Unsere gesellschaftlich gängigen Stereotypen leiten uns häufig in allzu vereinfachte Vorstellungen nationaler, ethnischer oder kultureller Zugehörigkeit und Prägung. Das Ausdifferenzieren ermöglicht dann ein Bild, das gewissermassen in der Anzahl seiner Pixel zunimmt, dadurch facettenreicher wird und schliesslich dazu verhilft, eine Situation besser einschätzen zu können.
Sich selbst erkennen
Neben dem offenen und differenzierten Blick auf das Gegenüber und dem Versuch eines Perspektivenwechsels ist es auch hilfreich, den Blick zurückzulenken auf sich selbst. Wir sind Teil sozialer Strukturen, in denen manche mehr, andere weniger Handlungsspielraum haben und deshalb auch Begrenzungen und Einschränkungen erleben. Für diejenigen, die selbst solche Begrenzungserfahrungen gemacht haben, ist diese Form der Selbsterkenntnis leichter, während sie für diejenigen, die über weniger solcher Erfahrungen verfügen, oft eine grosse Herausforderung darstellt.

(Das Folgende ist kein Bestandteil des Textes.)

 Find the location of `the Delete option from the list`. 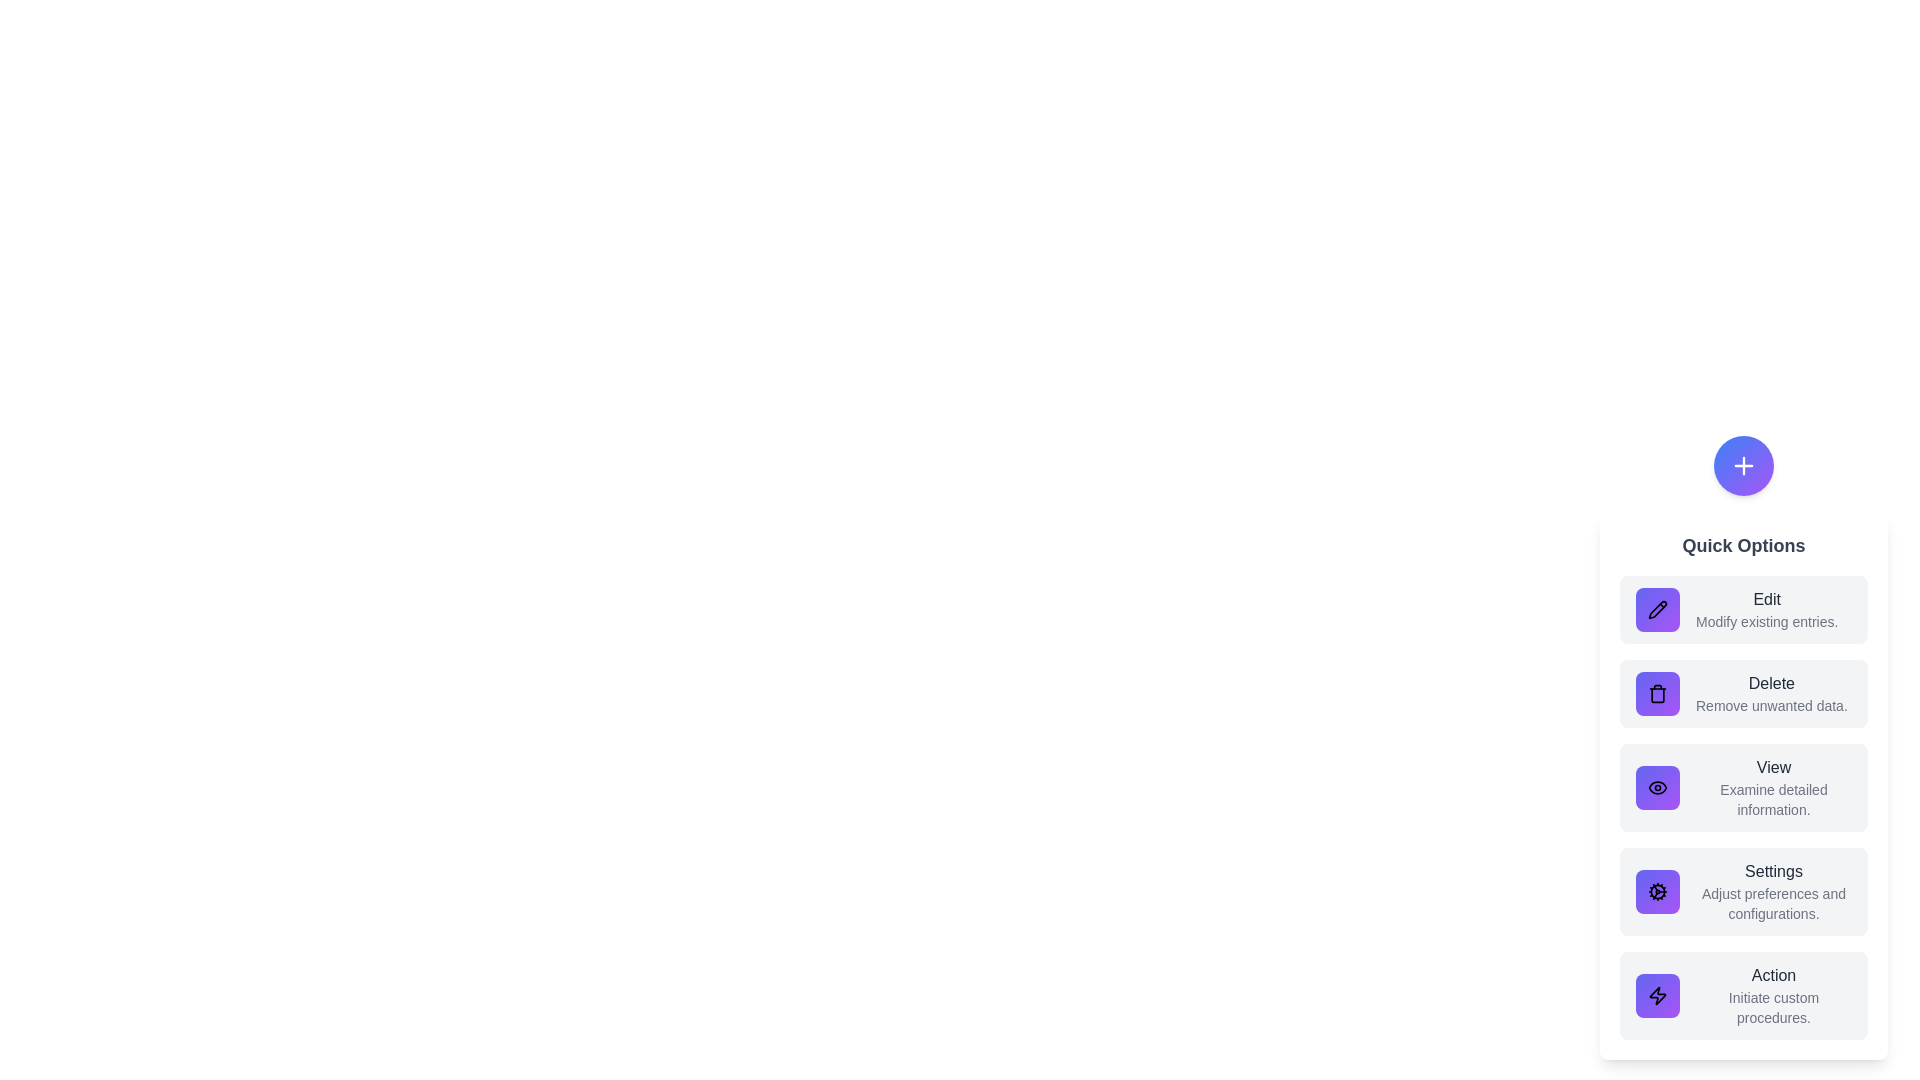

the Delete option from the list is located at coordinates (1742, 693).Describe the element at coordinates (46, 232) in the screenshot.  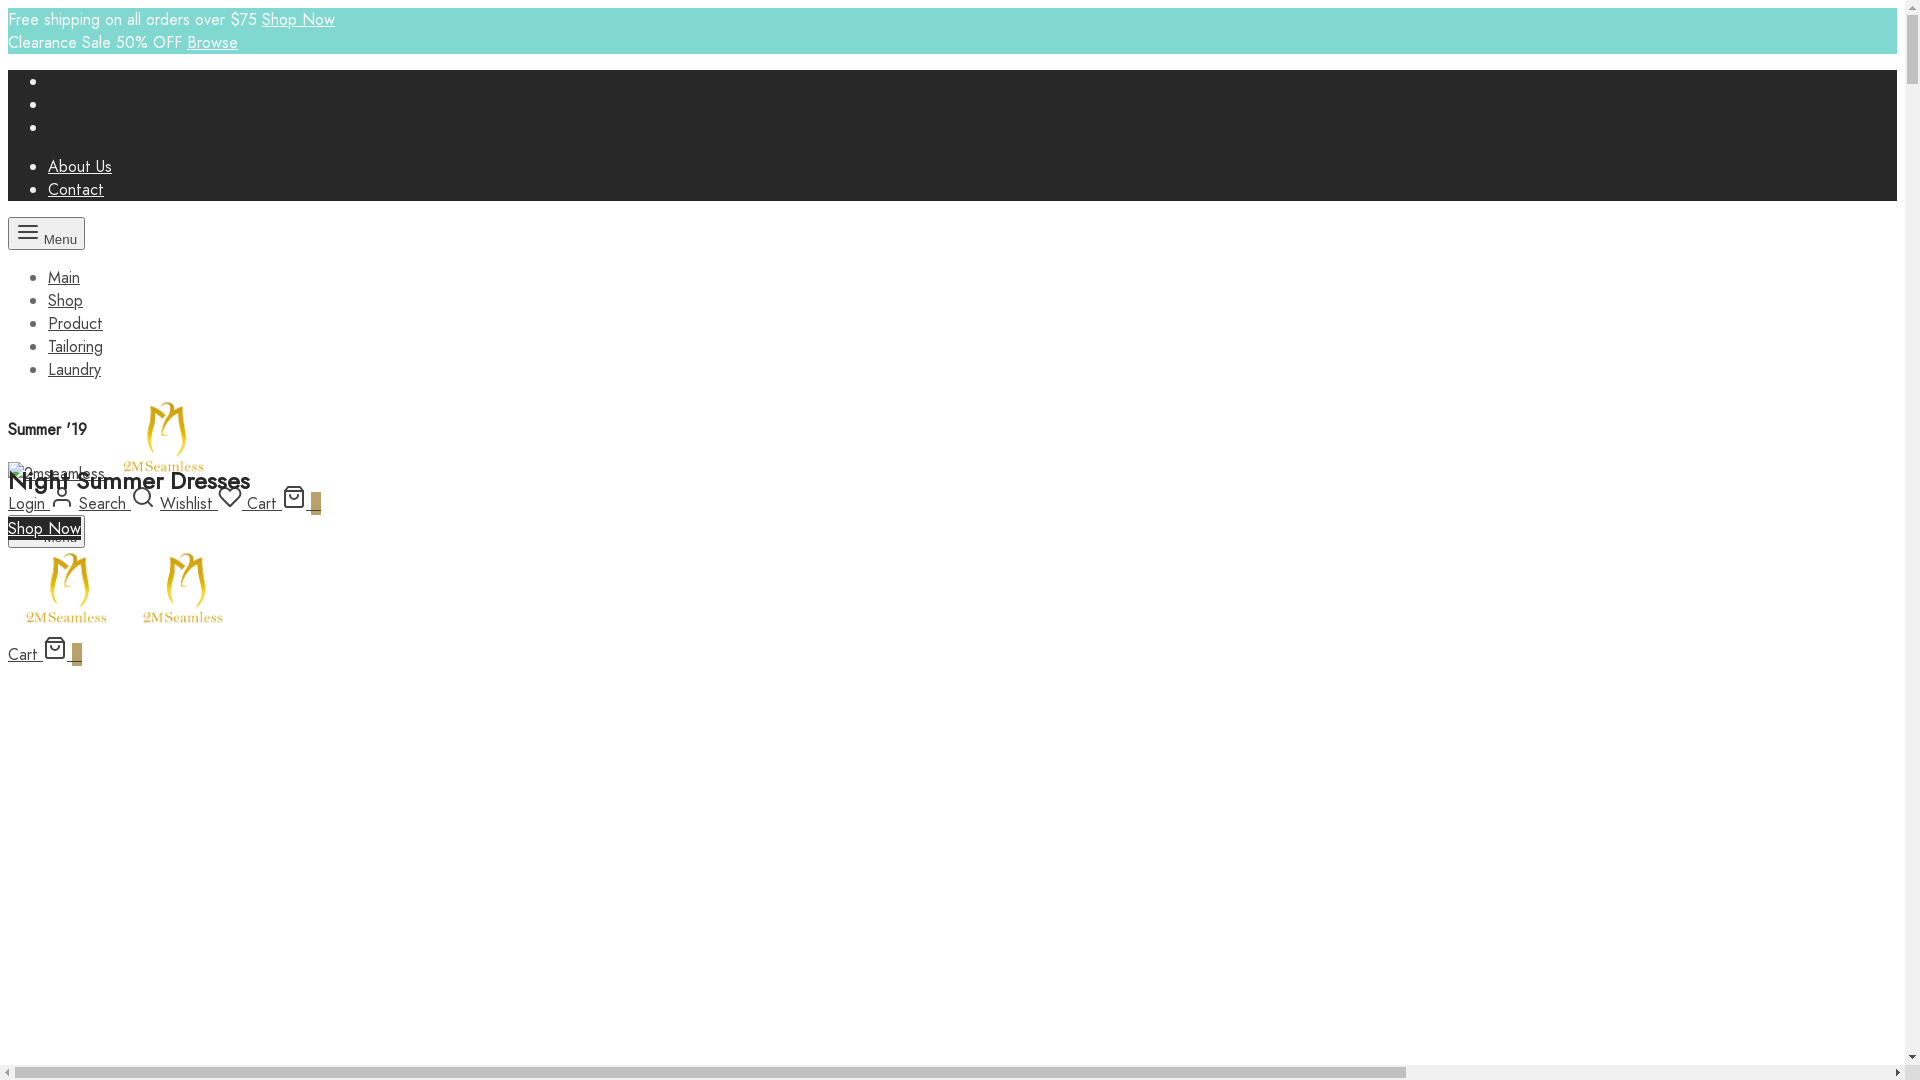
I see `'Menu'` at that location.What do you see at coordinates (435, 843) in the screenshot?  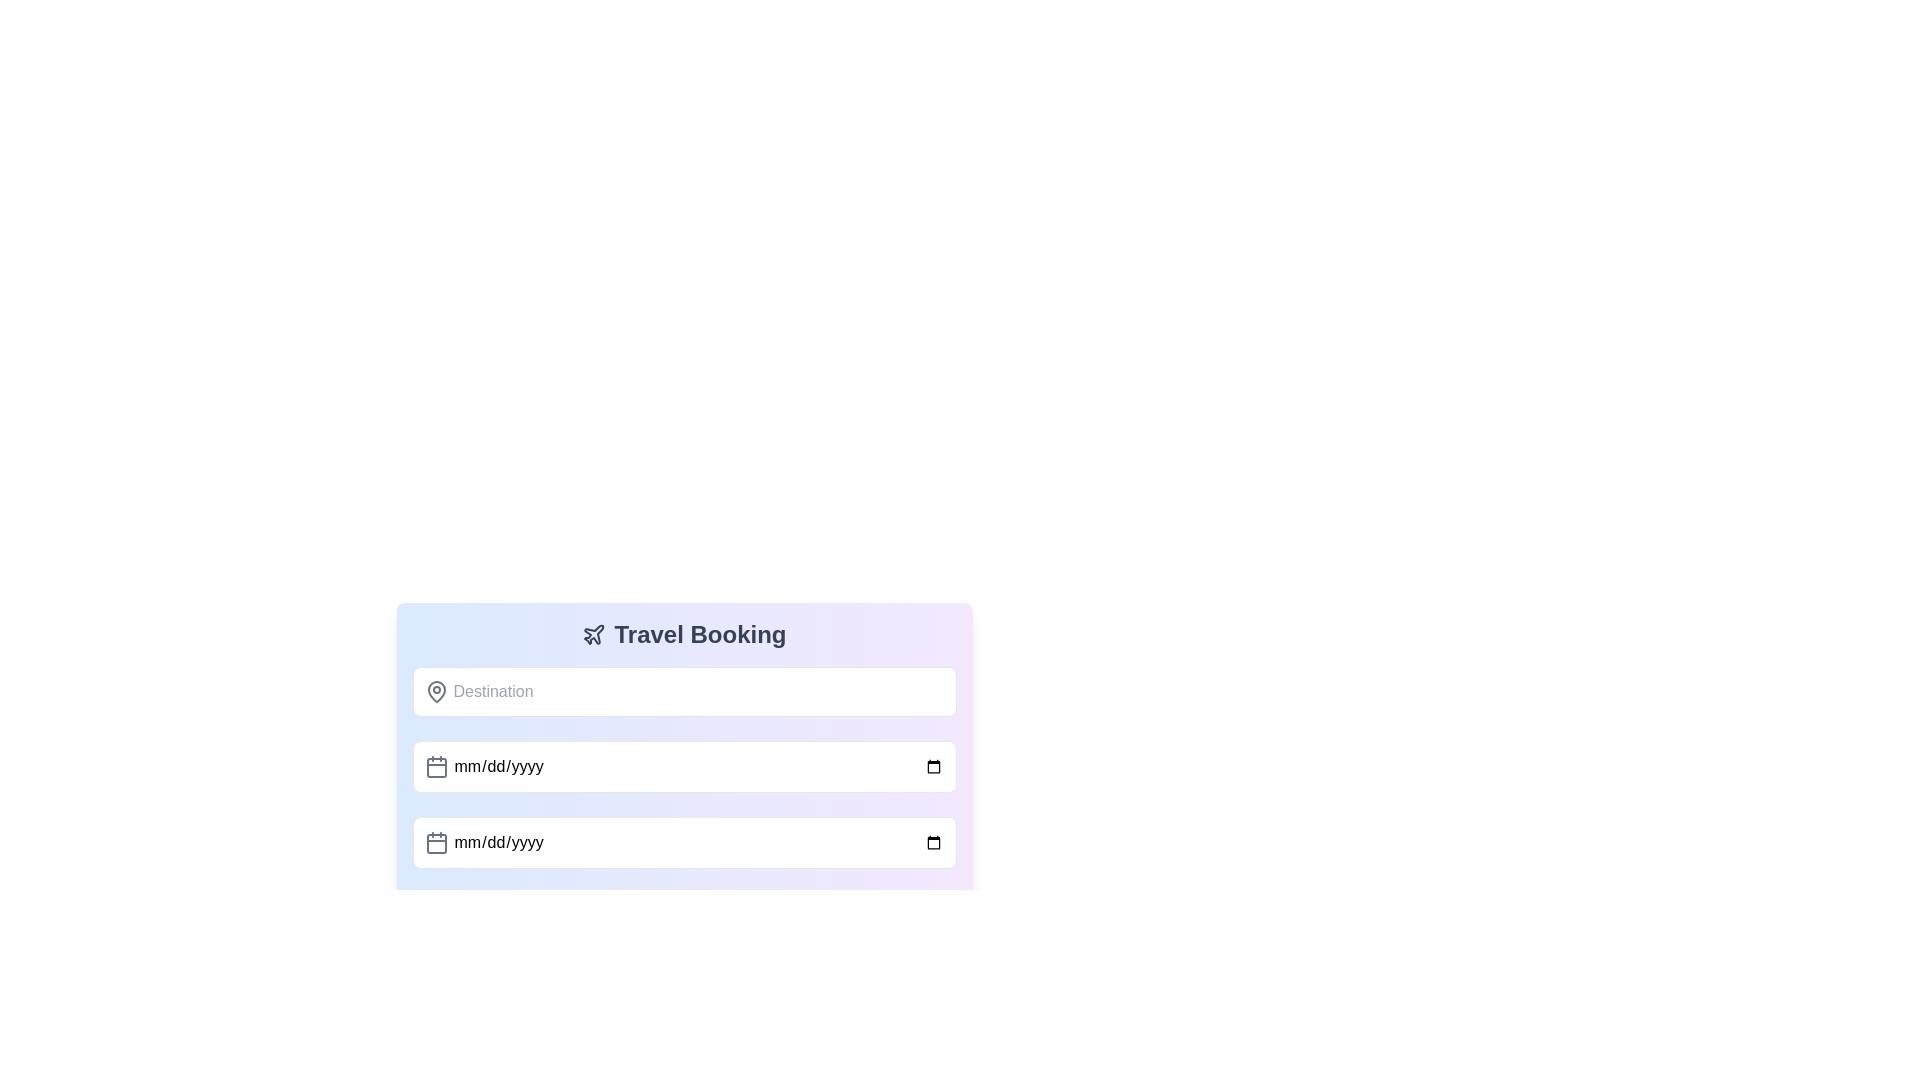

Wir können uns aber vor Augen führen, was für Mehrheitsangehörige der Gesellschaft im Grunde «normal», hingegen für andere – etwa für manche Eltern – durchaus nicht selbstverständlich ist (vgl. auch McIntosh, 1989):
–Wenn ich rechtliche oder medizinische Hilfe benötige, kann ich recht sicher sein, dass meine Herkunft nicht gegen mich arbeitet.
–Ich habe keine Schwierigkeiten, ein Wohnviertel zu finden, in dem ich von der Nachbarschaft neutral behandelt oder fraglos respektiert werde.
–Ich kann gekaufte Artikel, die einen Defekt haben, ins Geschäft zurückbringen und davon ausgehen, dass ich eine Rückerstattung dafür bekomme.
–Ich kann zu spät zu einer Verabredung kommen, fluchen oder Secondhandkleidung tragen, ohne dass mir das als Kulturdifferenz, schlechte Moral oder Armut ausgelegt wird.
–Ich kann Spass haben am Trommelspielen und werde nicht gleich mit klischierten Vorstellungen von Strohhüttenromantik oder Voodoo in Verbindung gebracht.
–Wenn ich an einem Elternabend etwas Kritisches anmerke, kann ich damit rechnen, dass meine Kritik gehört wird und ein gewisses Gewicht hat.
–Wenn ich kritisiert werde, dann hat das ziemlich sicher nichts mit meiner Herkunft zu tun.
–Ich kann von einem Elternabend nach Hause gehen und mich einigermassen eingebunden und «normal» fühlen anstatt fehl am Platz, exotisch, auf Abstand gehalten oder latent unerwünscht.
–Wenn es bei meinen Kindern schulische Schwierigkeiten gibt, ist es sehr wahrscheinlich, dass ich darauf einigen Einfluss nehmen kann.
–Ich kann mich mit Migrationsphänomenen auseinandersetzen, ohne dass mir dabei Eigennützigkeit unterstellt wird.
–Ich werde dort, wo ich wohne und mich zu Hause fühle, nie danach gefragt, woher ich komme.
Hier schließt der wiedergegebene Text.